:: GOAL OF THE EXERCISE ::
Rescale the records from their start through the line that has "Terms and Conditions (758, 876)", writing out every line again with the requests included and multiplying each coordinate in the answers by 1.4, rounded to a whole number with halves going up. Leave the numbers in the requests unchanged.

--- BEGIN TASK INPUTS ---

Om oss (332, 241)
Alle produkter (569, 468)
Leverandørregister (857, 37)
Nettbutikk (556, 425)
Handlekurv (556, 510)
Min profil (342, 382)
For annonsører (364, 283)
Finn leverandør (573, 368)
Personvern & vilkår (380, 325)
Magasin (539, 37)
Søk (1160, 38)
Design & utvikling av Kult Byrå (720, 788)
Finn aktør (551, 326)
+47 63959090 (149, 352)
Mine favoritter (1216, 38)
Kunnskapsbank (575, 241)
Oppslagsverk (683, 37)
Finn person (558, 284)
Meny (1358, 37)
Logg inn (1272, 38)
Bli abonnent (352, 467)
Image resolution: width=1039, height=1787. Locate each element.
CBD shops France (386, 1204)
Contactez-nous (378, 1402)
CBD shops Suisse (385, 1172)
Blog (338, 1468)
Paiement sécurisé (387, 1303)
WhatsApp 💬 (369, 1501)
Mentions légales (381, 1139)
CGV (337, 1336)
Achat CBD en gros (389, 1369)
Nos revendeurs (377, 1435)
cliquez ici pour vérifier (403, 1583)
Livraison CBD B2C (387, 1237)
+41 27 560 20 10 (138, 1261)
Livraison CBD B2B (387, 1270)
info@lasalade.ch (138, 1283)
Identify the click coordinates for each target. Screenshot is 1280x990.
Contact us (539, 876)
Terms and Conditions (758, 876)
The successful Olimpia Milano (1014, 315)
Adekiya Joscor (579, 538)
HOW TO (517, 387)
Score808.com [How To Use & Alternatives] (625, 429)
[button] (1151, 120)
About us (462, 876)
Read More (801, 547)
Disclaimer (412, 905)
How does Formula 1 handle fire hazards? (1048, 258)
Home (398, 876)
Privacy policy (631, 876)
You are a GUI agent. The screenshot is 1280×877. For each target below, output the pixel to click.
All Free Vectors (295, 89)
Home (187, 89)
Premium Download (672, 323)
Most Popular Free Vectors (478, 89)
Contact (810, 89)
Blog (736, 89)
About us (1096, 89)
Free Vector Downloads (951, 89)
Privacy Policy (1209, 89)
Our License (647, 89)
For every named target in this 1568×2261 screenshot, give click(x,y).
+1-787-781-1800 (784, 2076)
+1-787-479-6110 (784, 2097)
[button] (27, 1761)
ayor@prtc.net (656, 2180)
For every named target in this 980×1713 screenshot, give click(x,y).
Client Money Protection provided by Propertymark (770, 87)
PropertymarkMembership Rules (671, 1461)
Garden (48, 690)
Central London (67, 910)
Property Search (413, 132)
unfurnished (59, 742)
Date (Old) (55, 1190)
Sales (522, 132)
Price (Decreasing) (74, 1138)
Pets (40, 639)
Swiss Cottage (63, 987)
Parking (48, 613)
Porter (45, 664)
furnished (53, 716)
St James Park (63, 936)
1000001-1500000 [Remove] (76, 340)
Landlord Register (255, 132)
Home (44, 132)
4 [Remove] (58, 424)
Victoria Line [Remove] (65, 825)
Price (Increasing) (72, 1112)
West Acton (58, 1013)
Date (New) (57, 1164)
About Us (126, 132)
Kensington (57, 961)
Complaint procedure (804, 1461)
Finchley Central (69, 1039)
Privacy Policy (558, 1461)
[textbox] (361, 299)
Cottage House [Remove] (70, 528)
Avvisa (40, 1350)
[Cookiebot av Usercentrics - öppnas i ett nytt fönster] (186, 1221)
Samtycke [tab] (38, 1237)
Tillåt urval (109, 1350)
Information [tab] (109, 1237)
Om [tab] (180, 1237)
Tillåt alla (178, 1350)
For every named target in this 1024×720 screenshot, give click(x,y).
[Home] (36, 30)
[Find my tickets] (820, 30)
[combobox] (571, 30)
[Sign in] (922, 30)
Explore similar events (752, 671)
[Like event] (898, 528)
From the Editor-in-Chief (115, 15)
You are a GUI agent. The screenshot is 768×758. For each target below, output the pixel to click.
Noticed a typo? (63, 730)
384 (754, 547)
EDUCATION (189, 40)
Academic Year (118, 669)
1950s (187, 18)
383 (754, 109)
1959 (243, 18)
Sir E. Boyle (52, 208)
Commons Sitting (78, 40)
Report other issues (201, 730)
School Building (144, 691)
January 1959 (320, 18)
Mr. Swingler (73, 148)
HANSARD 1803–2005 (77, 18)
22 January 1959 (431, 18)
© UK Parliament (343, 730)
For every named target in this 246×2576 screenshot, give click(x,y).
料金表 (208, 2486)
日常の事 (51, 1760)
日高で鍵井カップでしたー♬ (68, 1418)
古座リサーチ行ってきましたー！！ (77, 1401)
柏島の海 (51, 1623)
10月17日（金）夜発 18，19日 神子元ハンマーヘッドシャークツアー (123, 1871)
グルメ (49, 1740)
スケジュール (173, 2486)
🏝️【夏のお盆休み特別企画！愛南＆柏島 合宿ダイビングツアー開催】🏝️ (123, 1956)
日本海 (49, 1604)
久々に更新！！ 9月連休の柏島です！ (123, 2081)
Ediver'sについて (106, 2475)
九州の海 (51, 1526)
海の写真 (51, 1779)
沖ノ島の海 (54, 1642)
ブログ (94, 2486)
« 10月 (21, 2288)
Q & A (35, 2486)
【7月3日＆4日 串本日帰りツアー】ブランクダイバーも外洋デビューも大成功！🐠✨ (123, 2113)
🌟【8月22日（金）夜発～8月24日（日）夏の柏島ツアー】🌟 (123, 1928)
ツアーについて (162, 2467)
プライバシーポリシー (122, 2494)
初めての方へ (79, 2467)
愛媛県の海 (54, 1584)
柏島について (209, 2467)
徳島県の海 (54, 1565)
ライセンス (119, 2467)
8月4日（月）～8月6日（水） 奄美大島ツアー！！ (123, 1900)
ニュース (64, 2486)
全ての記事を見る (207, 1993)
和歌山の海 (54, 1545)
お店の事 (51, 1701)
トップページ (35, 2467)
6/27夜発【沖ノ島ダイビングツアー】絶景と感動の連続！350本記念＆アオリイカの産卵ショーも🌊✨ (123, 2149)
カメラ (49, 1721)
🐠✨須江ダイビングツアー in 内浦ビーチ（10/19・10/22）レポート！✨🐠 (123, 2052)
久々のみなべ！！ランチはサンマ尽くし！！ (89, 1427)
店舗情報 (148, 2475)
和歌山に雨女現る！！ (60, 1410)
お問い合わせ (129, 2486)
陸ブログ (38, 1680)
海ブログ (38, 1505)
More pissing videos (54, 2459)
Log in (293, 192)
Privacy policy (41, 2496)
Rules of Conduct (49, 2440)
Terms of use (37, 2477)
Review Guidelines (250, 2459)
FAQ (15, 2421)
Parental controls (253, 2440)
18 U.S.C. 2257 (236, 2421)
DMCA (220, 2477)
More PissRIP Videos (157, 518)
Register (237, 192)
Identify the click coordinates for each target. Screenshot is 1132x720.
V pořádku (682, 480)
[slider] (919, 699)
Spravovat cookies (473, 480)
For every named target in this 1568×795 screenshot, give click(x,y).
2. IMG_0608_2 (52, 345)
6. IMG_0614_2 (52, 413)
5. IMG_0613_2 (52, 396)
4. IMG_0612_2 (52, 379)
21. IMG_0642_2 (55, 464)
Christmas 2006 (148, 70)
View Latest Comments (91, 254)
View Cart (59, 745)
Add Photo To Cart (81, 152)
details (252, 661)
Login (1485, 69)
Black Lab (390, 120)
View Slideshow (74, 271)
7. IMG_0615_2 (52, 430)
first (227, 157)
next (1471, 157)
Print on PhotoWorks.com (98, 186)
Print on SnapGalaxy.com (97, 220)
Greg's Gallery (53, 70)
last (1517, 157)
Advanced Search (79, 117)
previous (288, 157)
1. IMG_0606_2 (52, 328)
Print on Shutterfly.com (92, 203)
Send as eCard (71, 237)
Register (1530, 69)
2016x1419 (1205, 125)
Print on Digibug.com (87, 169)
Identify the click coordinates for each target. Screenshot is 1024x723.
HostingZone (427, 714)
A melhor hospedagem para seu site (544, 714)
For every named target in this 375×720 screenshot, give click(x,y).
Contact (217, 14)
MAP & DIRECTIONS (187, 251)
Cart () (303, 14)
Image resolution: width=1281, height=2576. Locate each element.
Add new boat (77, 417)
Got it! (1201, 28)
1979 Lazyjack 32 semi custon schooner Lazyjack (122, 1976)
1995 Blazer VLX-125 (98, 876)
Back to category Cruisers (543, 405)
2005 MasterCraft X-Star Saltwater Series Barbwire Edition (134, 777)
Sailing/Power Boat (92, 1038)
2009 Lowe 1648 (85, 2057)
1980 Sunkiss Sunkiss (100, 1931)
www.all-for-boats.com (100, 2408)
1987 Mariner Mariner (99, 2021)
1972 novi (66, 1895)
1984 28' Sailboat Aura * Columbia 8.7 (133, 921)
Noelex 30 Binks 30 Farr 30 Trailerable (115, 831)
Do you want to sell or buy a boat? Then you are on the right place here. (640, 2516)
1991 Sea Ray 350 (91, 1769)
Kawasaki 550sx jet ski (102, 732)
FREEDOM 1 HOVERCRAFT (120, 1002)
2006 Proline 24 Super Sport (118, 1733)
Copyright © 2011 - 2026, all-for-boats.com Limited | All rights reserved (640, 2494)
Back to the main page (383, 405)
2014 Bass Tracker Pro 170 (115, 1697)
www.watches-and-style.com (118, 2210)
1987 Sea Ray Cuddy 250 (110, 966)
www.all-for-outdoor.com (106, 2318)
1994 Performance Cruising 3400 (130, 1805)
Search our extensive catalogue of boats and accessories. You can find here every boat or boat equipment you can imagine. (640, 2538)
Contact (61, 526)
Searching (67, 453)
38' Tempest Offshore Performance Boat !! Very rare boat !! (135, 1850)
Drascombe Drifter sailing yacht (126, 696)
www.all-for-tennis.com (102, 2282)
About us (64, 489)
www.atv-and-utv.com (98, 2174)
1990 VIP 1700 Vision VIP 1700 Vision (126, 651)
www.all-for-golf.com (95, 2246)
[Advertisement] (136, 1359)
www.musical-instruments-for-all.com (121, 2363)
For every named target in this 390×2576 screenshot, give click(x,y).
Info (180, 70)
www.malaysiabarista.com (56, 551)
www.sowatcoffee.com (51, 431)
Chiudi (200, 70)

--- END TASK INPUTS ---

:: RESPONSE ::
Om oss (465, 337)
Alle produkter (797, 655)
Leverandørregister (1200, 52)
Nettbutikk (778, 595)
Handlekurv (778, 714)
Min profil (479, 535)
For annonsører (510, 396)
Finn leverandør (802, 515)
Personvern & vilkår (532, 455)
Magasin (755, 52)
Søk (1624, 53)
Design & utvikling av Kult Byrå (1008, 1103)
Finn aktør (771, 456)
+47 63959090 (209, 493)
Mine favoritter (1702, 53)
Kunnskapsbank (805, 337)
Oppslagsverk (956, 52)
Finn person (781, 398)
Meny (1901, 52)
Logg inn (1781, 53)
Bli abonnent (493, 654)
Image resolution: width=1039, height=1787. Locate each element.
CBD shops France (540, 1686)
Contactez-nous (529, 1963)
CBD shops Suisse (539, 1641)
Blog (473, 2055)
Paiement sécurisé (542, 1824)
WhatsApp 💬 (517, 2101)
Mentions légales (533, 1595)
CGV (472, 1870)
Achat CBD en gros (545, 1917)
Nos revendeurs (528, 2009)
cliquez ici pour vérifier (564, 2216)
Livraison CBD B2C (542, 1732)
+41 27 560 20 10 (193, 1765)
Livraison CBD B2B (542, 1778)
info@lasalade.ch (193, 1796)
Identify the click coordinates for each target. Screenshot is 1280x990.
Contact us (755, 1226)
Terms and Conditions (1061, 1226)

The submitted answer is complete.